_Exercise prompt_:
Give the lines below again exactly, starting with the line that holds "Task: Tap the status bar clock" and going on through the line that holds "The image size is (1700, 850).".
[Opening Available data section]
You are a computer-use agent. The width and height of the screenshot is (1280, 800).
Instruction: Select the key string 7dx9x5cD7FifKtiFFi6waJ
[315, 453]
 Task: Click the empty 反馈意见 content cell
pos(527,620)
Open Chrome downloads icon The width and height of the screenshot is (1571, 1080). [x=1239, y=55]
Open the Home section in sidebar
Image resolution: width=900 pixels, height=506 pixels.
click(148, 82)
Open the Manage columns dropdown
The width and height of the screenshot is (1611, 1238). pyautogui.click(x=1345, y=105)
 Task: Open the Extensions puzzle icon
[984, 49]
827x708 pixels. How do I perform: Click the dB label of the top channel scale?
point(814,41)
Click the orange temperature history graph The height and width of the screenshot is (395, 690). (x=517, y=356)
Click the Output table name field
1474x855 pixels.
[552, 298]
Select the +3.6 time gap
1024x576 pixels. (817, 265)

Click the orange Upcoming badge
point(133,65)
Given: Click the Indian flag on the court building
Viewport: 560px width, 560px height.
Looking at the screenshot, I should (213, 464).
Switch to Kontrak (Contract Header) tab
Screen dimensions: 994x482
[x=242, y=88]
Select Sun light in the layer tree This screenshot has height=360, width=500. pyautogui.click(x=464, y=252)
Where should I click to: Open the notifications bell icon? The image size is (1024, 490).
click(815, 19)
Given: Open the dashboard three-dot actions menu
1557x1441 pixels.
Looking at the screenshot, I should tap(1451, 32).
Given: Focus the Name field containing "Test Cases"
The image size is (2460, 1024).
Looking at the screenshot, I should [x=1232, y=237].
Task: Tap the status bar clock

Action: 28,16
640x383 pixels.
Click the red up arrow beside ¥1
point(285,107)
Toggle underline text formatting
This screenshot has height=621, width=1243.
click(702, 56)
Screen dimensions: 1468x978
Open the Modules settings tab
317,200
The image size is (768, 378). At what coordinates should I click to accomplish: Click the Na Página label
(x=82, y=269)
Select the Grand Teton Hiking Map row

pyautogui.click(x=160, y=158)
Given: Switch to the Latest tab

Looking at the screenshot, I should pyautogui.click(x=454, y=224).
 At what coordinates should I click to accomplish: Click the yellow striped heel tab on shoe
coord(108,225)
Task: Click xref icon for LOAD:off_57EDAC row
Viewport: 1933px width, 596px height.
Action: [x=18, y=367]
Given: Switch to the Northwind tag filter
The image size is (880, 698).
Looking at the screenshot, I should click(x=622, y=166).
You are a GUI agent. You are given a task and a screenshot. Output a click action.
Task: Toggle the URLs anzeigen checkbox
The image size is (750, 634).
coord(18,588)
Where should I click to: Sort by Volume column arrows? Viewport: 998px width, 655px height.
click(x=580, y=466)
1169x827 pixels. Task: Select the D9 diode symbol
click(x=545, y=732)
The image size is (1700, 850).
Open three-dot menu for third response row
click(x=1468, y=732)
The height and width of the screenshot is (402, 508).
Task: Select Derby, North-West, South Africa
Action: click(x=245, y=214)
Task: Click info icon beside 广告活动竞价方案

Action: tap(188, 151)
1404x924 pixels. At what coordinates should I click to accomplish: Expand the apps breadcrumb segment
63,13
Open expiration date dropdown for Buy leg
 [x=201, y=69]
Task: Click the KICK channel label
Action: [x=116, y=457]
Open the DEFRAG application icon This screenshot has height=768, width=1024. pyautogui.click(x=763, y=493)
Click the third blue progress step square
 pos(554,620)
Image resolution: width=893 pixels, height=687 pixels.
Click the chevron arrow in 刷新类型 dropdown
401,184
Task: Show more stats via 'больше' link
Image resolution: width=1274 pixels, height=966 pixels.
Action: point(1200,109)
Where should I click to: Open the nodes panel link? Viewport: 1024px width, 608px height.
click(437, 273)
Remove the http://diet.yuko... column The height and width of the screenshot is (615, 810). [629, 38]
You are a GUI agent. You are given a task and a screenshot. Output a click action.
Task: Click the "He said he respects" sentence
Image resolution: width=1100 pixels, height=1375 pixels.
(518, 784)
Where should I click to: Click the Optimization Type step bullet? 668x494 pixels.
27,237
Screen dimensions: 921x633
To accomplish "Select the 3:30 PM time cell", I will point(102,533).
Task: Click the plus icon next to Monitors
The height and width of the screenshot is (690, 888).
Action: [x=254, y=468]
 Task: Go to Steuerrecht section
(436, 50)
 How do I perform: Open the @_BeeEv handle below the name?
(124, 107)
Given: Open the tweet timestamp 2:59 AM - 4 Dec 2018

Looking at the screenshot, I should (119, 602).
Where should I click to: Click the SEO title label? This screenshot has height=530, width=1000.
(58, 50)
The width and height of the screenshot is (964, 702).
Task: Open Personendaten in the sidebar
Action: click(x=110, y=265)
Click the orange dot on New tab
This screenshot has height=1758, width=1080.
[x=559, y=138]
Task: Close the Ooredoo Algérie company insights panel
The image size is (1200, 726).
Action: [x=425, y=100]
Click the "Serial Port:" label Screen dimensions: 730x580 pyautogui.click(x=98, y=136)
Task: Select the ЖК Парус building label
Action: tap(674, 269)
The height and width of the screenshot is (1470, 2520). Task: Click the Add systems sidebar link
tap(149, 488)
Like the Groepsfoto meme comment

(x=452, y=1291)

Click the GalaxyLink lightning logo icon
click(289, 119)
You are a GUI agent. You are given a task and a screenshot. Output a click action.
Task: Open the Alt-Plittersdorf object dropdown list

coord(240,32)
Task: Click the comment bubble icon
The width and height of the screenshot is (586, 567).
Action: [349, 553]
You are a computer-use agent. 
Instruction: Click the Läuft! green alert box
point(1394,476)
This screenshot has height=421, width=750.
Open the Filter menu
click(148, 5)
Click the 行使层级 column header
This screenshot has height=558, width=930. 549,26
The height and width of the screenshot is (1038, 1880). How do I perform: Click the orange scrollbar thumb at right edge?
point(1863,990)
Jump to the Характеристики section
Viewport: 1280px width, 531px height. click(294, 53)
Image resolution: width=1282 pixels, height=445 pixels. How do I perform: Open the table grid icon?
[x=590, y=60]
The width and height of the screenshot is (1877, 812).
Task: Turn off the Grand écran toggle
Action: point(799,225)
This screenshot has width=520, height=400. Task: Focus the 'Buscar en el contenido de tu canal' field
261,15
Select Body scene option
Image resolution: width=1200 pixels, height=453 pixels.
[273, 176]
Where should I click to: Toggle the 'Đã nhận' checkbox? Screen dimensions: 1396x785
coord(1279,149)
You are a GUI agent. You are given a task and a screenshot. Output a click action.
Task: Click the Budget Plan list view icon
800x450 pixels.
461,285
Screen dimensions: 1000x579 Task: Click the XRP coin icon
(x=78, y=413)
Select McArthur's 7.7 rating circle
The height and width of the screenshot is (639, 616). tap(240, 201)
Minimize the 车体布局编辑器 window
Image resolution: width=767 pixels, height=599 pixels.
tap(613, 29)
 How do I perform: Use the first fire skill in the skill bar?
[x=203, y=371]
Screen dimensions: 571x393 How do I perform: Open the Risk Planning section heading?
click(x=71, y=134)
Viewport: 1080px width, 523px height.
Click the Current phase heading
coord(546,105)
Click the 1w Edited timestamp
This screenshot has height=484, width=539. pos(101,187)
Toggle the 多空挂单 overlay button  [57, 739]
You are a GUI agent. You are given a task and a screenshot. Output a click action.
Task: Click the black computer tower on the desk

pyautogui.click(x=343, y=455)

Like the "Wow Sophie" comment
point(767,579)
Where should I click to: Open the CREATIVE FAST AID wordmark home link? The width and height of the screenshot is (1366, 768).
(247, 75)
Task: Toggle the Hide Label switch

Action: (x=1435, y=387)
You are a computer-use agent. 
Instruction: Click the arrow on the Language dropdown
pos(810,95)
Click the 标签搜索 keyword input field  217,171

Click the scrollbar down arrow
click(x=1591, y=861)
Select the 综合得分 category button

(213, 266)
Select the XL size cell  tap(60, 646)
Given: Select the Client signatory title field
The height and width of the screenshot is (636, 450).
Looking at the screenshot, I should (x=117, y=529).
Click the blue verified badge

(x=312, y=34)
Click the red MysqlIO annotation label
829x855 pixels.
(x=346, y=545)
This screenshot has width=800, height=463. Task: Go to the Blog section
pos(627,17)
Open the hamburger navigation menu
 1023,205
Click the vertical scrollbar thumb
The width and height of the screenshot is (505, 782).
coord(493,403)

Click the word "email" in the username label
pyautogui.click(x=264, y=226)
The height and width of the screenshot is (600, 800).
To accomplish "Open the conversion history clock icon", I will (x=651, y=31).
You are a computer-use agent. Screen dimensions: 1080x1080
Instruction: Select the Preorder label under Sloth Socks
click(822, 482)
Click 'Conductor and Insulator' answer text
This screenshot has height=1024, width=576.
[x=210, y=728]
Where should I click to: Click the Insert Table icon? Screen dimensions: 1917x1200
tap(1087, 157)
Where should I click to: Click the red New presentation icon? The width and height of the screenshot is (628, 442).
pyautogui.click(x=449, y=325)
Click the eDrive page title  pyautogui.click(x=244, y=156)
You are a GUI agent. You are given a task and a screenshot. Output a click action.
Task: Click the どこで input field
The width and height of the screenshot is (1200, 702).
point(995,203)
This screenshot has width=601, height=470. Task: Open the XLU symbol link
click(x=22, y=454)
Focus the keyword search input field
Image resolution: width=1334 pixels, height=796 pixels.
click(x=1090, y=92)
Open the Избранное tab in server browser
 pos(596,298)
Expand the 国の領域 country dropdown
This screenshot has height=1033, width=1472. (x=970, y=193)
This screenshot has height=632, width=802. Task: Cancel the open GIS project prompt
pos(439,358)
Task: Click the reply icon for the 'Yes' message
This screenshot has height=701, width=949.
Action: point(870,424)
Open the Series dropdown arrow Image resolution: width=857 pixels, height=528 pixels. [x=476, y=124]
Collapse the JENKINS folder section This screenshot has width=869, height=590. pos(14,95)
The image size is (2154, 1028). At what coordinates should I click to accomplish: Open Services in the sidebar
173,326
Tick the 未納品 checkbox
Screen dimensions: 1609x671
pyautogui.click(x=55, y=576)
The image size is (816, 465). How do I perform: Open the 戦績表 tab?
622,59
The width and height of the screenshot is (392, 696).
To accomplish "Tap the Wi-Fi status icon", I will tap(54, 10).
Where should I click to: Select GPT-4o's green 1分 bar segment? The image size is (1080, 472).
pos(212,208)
[Closing Available data section]
_Response_:
Task: Tap the status bar clock

Action: 28,16
640x383 pixels.
Click the red up arrow beside ¥1
point(285,107)
Toggle underline text formatting
This screenshot has height=621, width=1243.
click(702, 56)
Screen dimensions: 1468x978
Open the Modules settings tab
317,200
The image size is (768, 378). At what coordinates should I click to accomplish: Click the Na Página label
(x=82, y=269)
Select the Grand Teton Hiking Map row

pyautogui.click(x=160, y=158)
Given: Switch to the Latest tab

Looking at the screenshot, I should pyautogui.click(x=454, y=224).
 At what coordinates should I click to accomplish: Click the yellow striped heel tab on shoe
coord(108,225)
Task: Click xref icon for LOAD:off_57EDAC row
Viewport: 1933px width, 596px height.
Action: [x=18, y=367]
Given: Switch to the Northwind tag filter
The image size is (880, 698).
Looking at the screenshot, I should click(x=622, y=166).
You are a GUI agent. You are given a task and a screenshot. Output a click action.
Task: Toggle the URLs anzeigen checkbox
The image size is (750, 634).
coord(18,588)
Where should I click to: Sort by Volume column arrows? Viewport: 998px width, 655px height.
click(x=580, y=466)
1169x827 pixels. Task: Select the D9 diode symbol
click(x=545, y=732)
The image size is (1700, 850).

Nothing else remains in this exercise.